_Stored data_:
◆ ◆ ◆
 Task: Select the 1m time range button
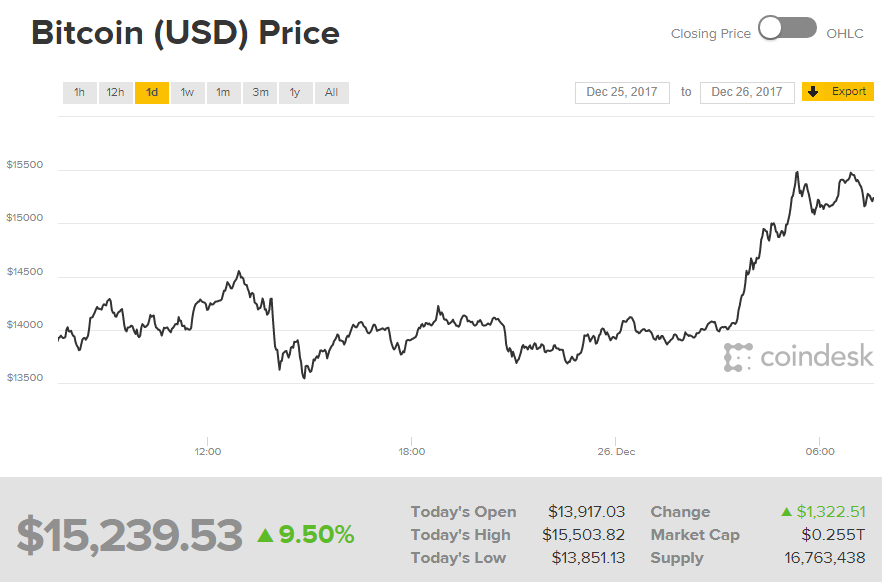pyautogui.click(x=223, y=92)
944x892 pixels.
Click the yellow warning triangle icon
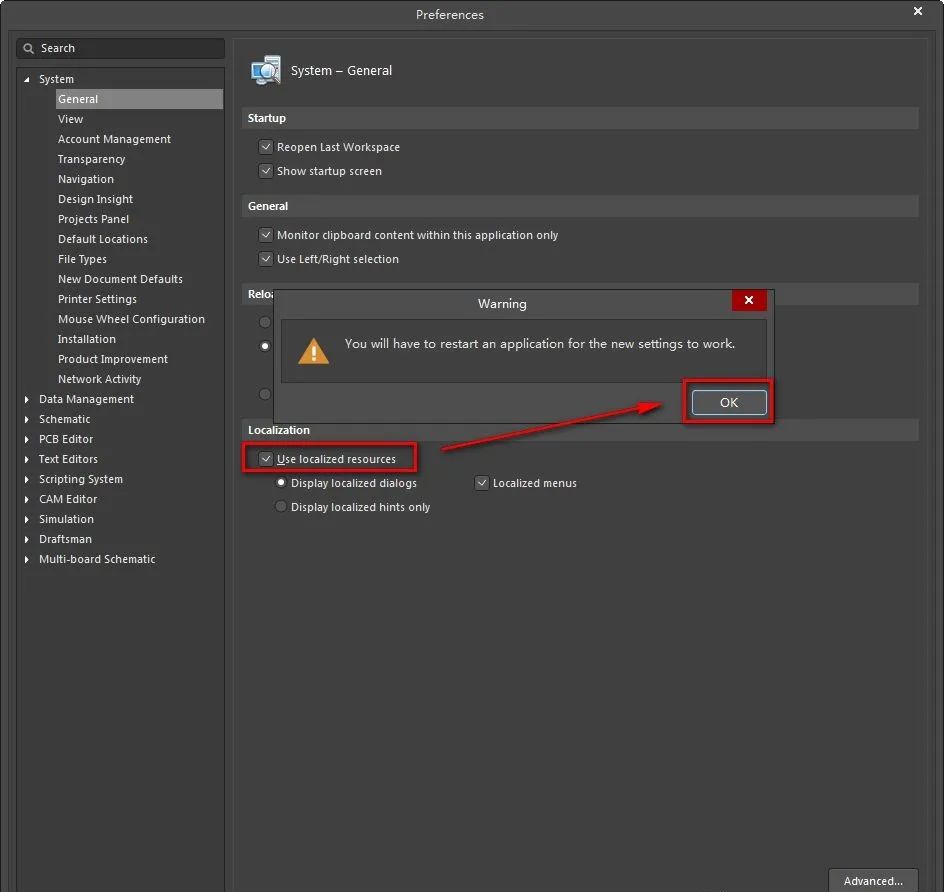tap(314, 351)
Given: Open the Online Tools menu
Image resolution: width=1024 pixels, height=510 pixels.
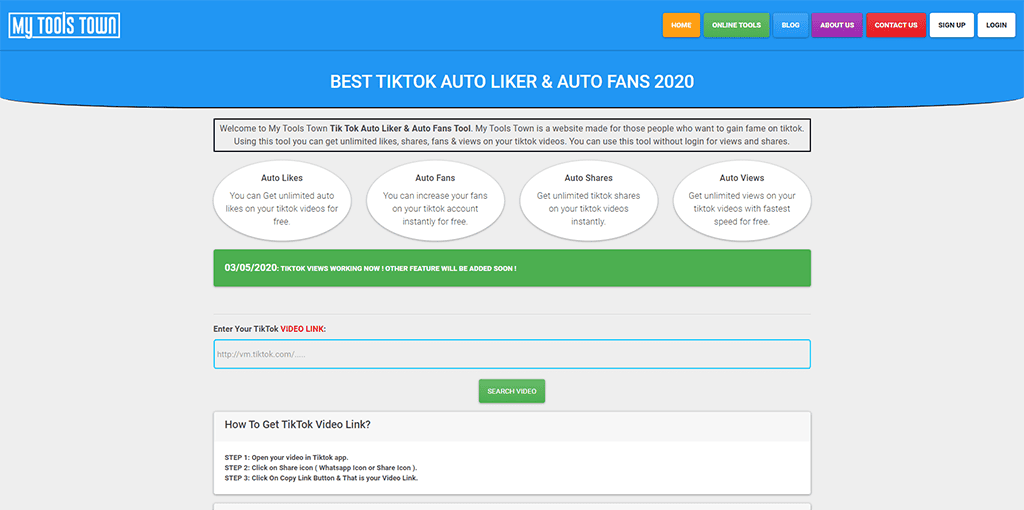Looking at the screenshot, I should coord(736,25).
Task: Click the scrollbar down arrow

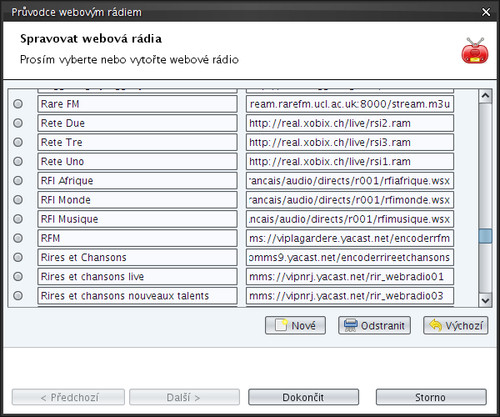Action: 485,300
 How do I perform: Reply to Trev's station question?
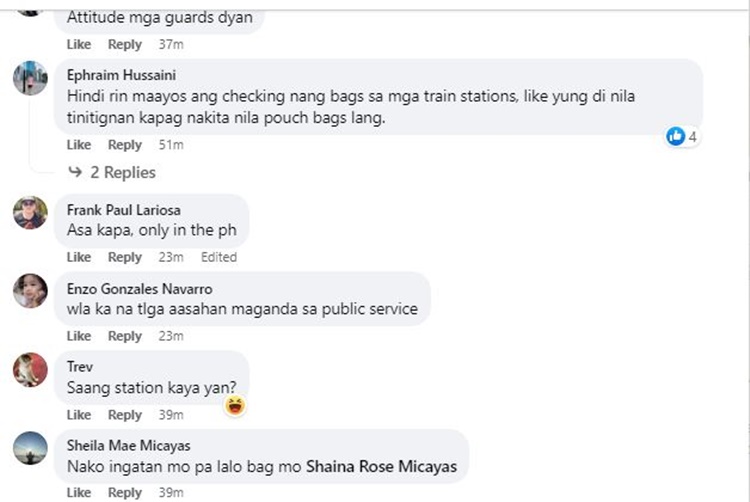coord(125,415)
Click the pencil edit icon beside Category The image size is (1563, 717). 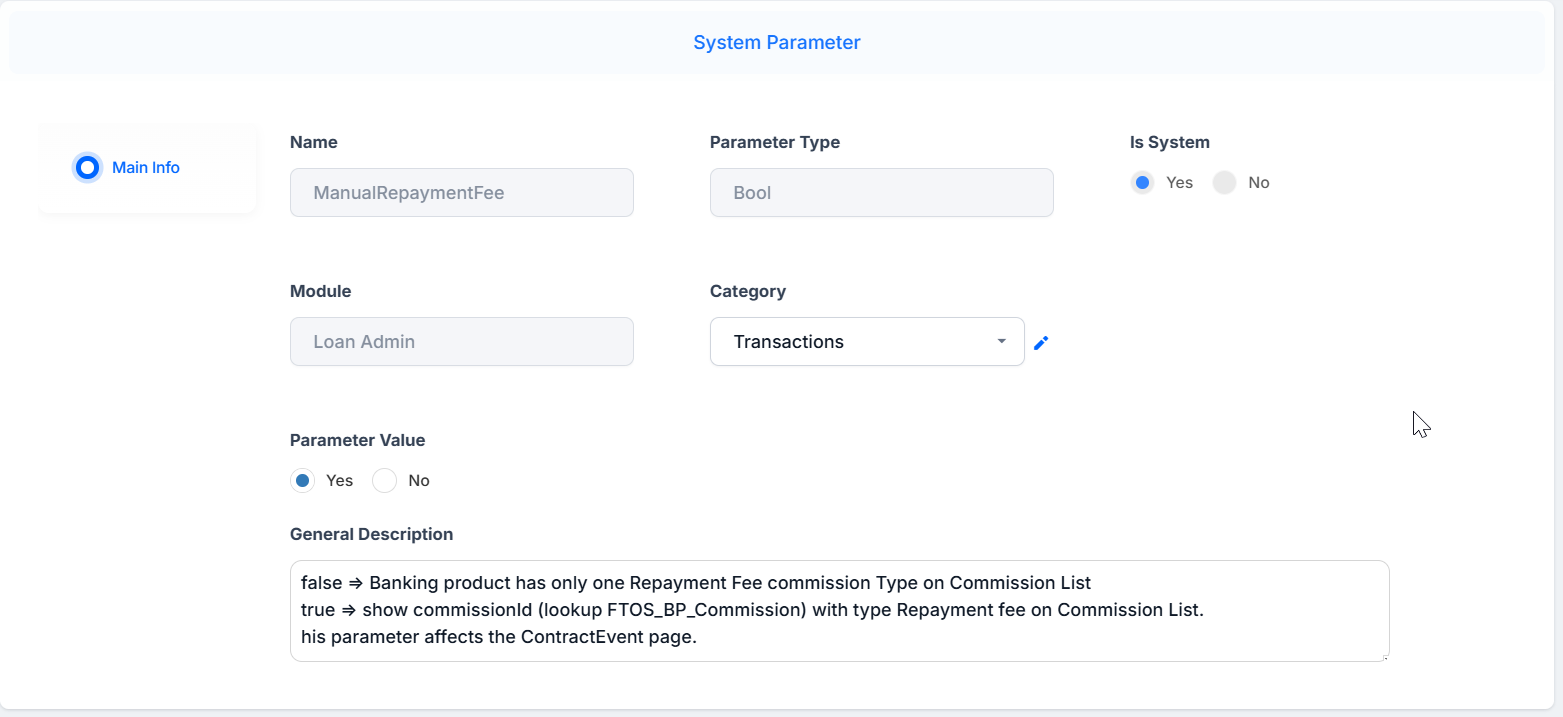click(x=1041, y=343)
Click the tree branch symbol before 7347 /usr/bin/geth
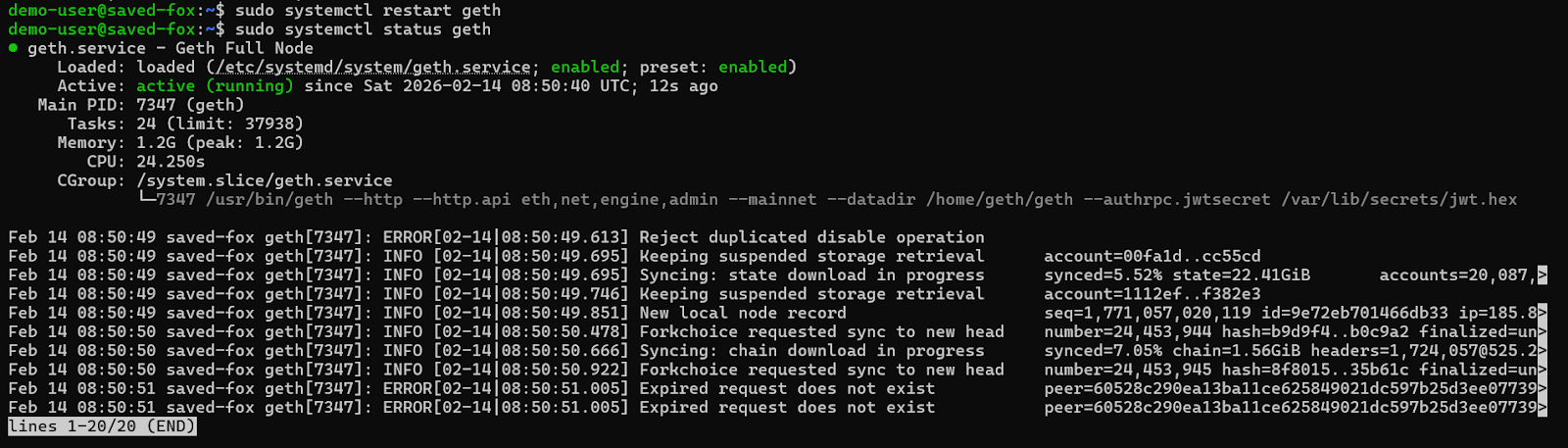1568x448 pixels. [x=146, y=200]
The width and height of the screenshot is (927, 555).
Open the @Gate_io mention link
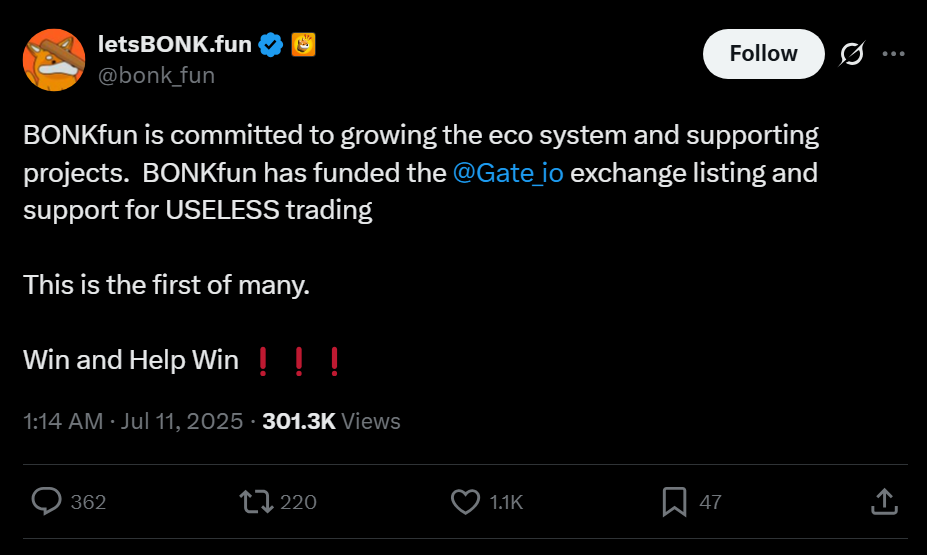click(508, 173)
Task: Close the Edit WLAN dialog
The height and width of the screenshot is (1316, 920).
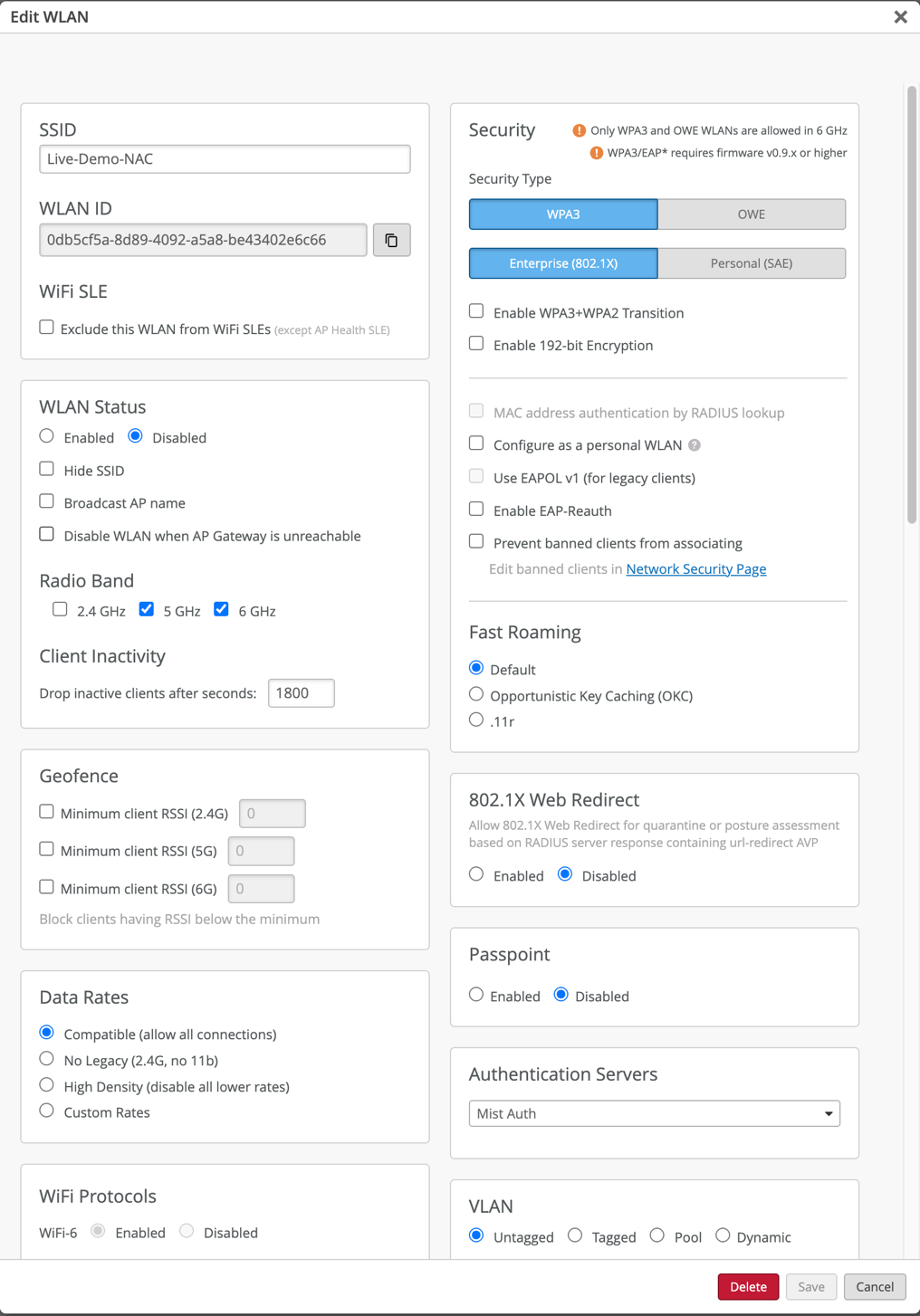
◆ ◆ ◆
_The task_: Using the records above, extract exactly and only the lines from the one with "The width and" through the final line, inclusive, leaving out pictures.

_Solution below_:
The width and height of the screenshot is (927, 555).
Open the @Gate_io mention link
click(508, 173)
Task: Close the Edit WLAN dialog
The height and width of the screenshot is (1316, 920).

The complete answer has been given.